The title of this blog may provoke laughter, or perhaps, just head-shaking disbelief. But estate donations to various levels of government do happen. The trick is to ensure that the donor’s intentions are carried out.
The Crown – i.e. federal and provincial governments – and Canadian municipalities are qualified donees under the Income Tax Act. Agents of the Crown are also generally included – for example, government agency or university crown foundation (a few may still exist). A gift to government provides the same tax benefits as a gift to a registered charity, but there are different planning challenges for estate donations.
Occasionally a donor will make an outright, unrestricted gift to government. This can be done each year as a voluntary act when you file your taxes. I understand that few exercise this option. An unrestricted gift may also be made by will. Also quite rare.

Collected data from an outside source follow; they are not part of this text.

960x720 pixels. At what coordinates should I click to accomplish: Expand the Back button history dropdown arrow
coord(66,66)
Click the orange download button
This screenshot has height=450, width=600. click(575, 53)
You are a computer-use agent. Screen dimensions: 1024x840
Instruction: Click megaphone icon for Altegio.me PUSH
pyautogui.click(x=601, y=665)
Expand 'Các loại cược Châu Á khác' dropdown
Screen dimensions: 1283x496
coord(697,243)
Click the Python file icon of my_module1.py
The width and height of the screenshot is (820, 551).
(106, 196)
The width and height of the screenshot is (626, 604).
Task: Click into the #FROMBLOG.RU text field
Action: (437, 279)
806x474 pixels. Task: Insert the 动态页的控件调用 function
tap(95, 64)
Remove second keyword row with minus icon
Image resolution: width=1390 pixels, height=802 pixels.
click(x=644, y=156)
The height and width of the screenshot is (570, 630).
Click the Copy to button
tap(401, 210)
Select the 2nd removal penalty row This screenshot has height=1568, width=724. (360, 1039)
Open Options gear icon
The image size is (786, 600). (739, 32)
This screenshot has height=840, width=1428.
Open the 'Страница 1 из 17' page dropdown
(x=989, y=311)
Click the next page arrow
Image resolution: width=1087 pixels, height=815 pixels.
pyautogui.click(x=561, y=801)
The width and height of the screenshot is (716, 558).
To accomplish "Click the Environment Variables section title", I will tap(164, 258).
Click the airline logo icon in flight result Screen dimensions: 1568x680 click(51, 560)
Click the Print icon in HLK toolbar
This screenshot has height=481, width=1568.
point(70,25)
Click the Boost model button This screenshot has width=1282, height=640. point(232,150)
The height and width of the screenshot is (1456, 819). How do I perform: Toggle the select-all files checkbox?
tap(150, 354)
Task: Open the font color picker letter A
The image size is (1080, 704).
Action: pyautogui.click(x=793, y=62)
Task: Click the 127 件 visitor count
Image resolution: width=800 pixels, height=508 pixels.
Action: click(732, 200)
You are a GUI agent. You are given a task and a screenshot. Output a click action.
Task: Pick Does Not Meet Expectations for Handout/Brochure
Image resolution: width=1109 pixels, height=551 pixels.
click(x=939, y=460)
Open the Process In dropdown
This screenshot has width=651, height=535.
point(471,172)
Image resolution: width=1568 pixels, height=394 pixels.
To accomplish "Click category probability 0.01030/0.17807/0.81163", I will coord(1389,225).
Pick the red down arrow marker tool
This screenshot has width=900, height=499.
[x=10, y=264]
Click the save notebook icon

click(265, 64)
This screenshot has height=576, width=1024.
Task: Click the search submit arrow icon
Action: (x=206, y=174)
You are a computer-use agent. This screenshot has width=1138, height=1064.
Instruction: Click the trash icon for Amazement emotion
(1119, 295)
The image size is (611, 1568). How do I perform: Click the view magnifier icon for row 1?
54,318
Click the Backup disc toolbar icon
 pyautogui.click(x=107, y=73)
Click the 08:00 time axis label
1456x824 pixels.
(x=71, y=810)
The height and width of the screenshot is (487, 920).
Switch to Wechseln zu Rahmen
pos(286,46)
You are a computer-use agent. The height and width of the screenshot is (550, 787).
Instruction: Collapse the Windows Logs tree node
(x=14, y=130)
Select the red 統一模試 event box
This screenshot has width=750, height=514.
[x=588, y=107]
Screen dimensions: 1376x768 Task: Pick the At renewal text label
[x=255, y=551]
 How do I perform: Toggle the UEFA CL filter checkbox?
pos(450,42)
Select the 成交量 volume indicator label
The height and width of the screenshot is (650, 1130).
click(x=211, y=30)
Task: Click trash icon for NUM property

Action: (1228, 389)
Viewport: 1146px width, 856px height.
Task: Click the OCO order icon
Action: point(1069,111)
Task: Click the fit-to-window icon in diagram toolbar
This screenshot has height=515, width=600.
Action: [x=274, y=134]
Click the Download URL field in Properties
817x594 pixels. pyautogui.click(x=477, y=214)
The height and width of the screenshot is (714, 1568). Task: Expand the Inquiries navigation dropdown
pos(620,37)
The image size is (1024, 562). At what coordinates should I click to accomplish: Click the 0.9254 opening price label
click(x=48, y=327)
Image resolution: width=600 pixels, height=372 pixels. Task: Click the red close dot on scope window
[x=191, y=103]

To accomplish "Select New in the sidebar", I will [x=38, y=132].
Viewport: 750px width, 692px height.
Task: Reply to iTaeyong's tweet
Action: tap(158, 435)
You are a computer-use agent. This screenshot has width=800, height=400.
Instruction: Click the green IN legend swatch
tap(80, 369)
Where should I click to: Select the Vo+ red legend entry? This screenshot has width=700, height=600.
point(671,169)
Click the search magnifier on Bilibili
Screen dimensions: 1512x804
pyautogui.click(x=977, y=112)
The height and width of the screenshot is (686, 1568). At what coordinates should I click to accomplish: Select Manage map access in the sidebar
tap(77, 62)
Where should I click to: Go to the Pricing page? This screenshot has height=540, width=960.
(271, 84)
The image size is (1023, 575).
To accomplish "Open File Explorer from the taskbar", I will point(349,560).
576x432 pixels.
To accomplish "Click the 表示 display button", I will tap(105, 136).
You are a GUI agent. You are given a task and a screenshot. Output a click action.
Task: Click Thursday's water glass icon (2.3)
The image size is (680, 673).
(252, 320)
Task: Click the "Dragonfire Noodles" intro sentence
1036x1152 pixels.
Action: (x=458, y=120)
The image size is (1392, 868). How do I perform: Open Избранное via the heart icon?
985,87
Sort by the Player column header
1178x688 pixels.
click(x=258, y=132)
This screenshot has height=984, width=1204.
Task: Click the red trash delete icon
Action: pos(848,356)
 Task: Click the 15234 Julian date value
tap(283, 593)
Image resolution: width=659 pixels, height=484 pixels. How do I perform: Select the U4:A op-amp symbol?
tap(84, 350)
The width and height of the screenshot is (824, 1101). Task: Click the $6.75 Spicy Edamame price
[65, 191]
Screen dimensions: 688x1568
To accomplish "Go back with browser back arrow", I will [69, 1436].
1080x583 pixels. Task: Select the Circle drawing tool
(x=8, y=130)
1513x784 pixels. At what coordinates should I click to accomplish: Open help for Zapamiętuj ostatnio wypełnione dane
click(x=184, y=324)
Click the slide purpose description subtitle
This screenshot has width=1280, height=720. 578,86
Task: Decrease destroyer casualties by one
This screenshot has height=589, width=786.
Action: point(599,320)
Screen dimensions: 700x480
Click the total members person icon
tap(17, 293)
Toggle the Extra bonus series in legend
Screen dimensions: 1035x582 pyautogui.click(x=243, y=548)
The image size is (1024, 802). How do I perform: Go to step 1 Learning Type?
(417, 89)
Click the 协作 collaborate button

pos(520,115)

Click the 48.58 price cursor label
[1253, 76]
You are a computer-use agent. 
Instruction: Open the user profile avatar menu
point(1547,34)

An unrestricted gift is easy, however. It just needs to be delivered. How the money is spent is up the receiving government. Not surprisingly most gifts to government have restrictions.
Checks and Balances
And therein lies the planning rub. Donations to government are exceptional acts and, in my experience, there are few internal systems within government to handle donations or restricted purposes. Big entities and exceptional transactions are structurally a bad mix. Thus, most estate donors who want to support a particular function performed by government – recreation, parks, the arts, etc. – use some form of trust. Traditionally testamentary charitable trusts have been deployed to introduce a measure of annual oversight. Trusts keep the parties honest.
A public foundation with donor advised funds that has strong checks-and-balances in its annual granting process is another planning option. A legacy fund is simpler and more flexible for the donor and administrator. And governments tend to be more responsive to an established public foundation than an individual trustee. If conditions are not met the annual grant can be redirected to another beneficiary to meet the intended purposes. That’s usually enough of an incentive to ensure annual accountability well into the future.
Paying Down Public Debt
Some Canadian provinces have pitched the idea of donations to pay down public debt. (Some advice: my fundraising colleagues might be able to help craft a better case statement.) There is an infamous 1928 testamentary trust in the UK with this purpose. It was settled by an anonymous donor with £500,000, which was to be held in trust until there were sufficient funds to pay off the national debt. The UK Government now wants the £400 million that has accumulated in the trust. Regrettably, the UK public debt is now approximately £1.4 trillion. It’s hard to predict the future.